TASK TO COMPLETE: Only the lines from the one containing "You are a computer-use" to the end of the data should be copied, exactly and without pictures.

RECORDS:
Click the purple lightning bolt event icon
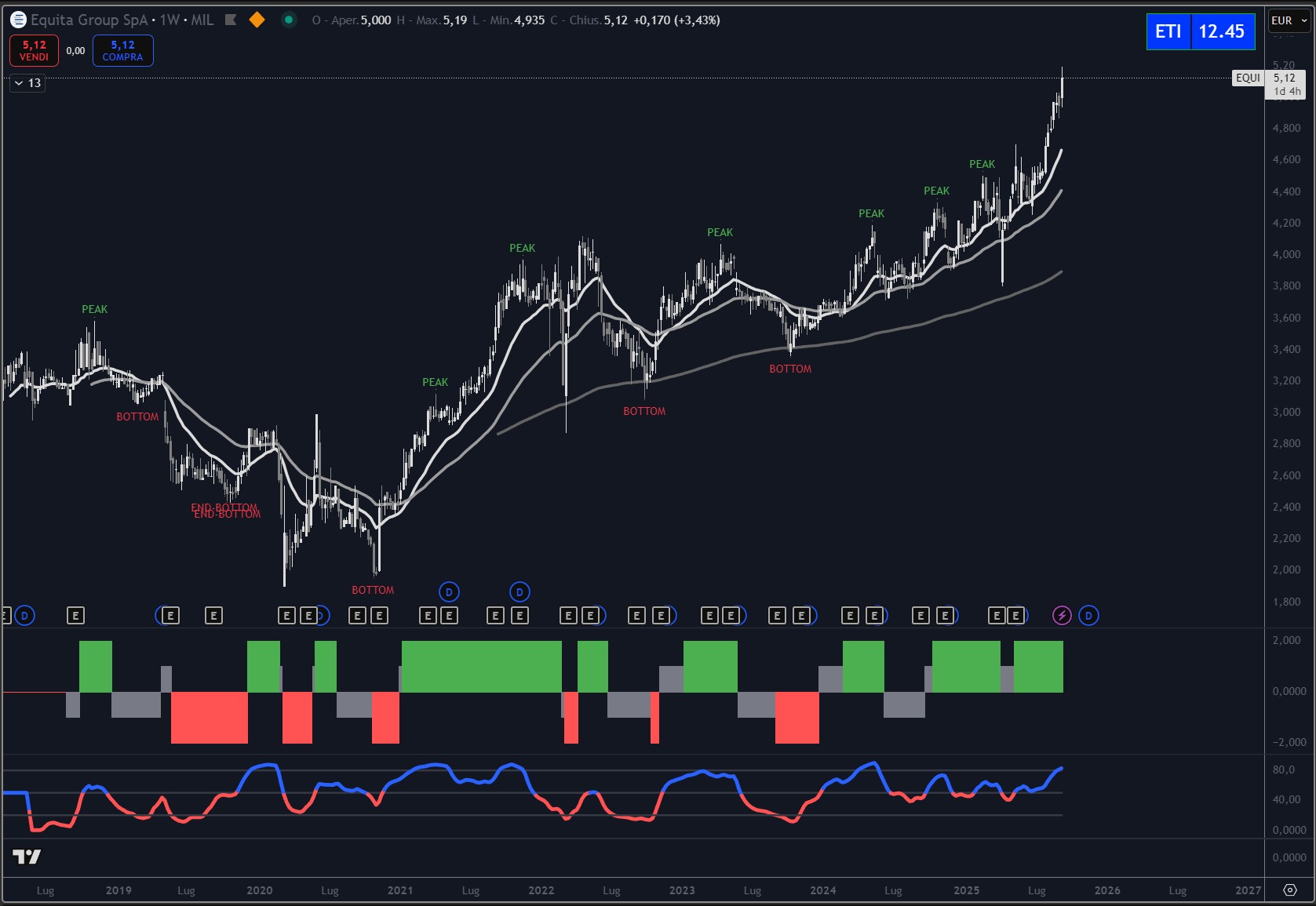This screenshot has height=906, width=1316. click(1061, 616)
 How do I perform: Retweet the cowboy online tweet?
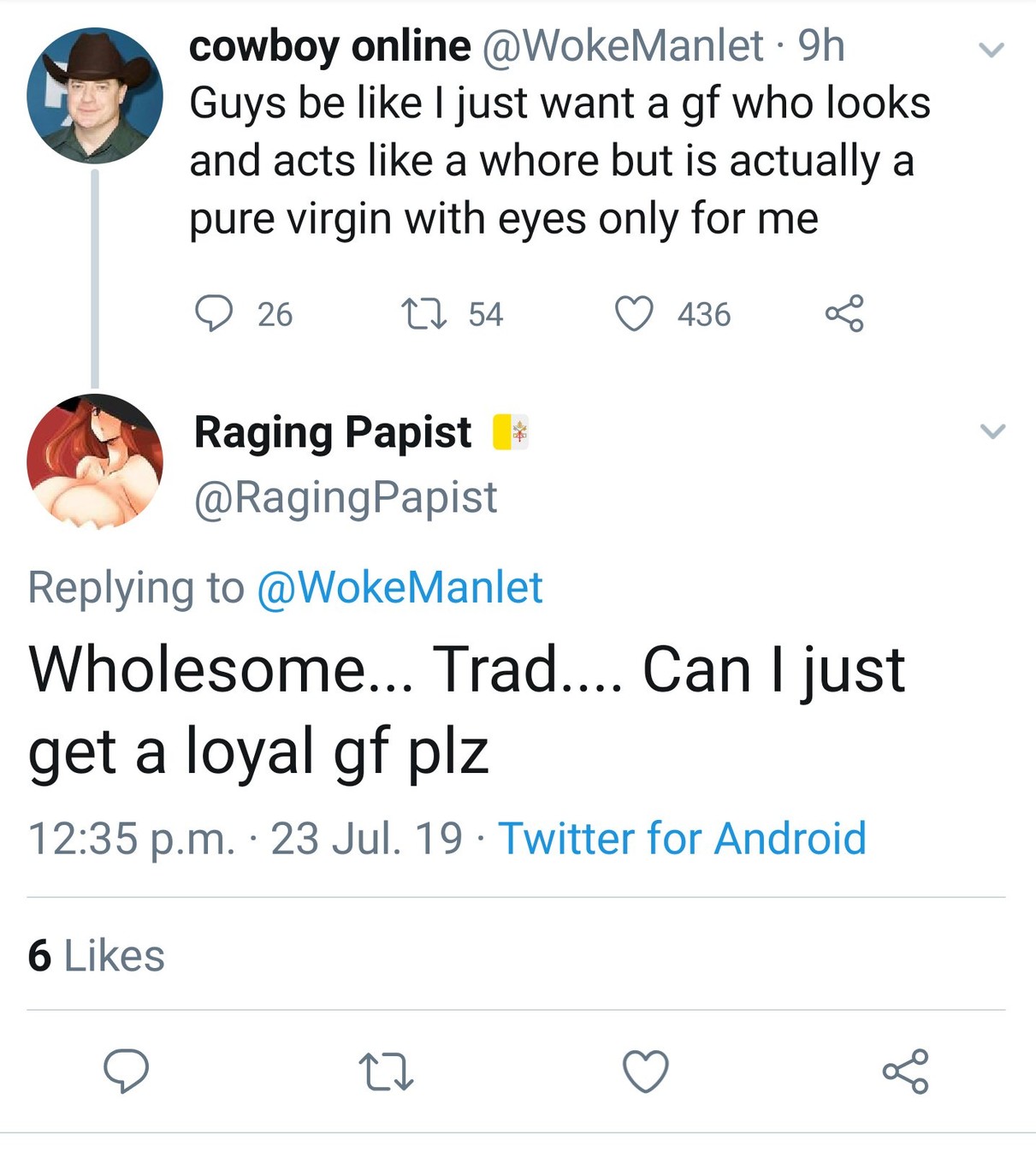424,313
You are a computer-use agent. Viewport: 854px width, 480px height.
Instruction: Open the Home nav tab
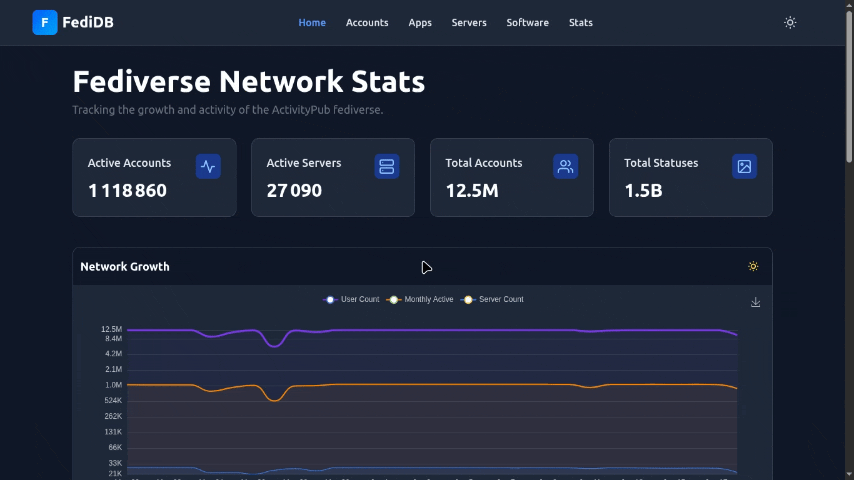(x=312, y=22)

WRITTEN SOLUTION:
You are a computer-use agent. Viewport: 854px width, 480px height.
Instruction: Open the Home nav tab
(x=312, y=22)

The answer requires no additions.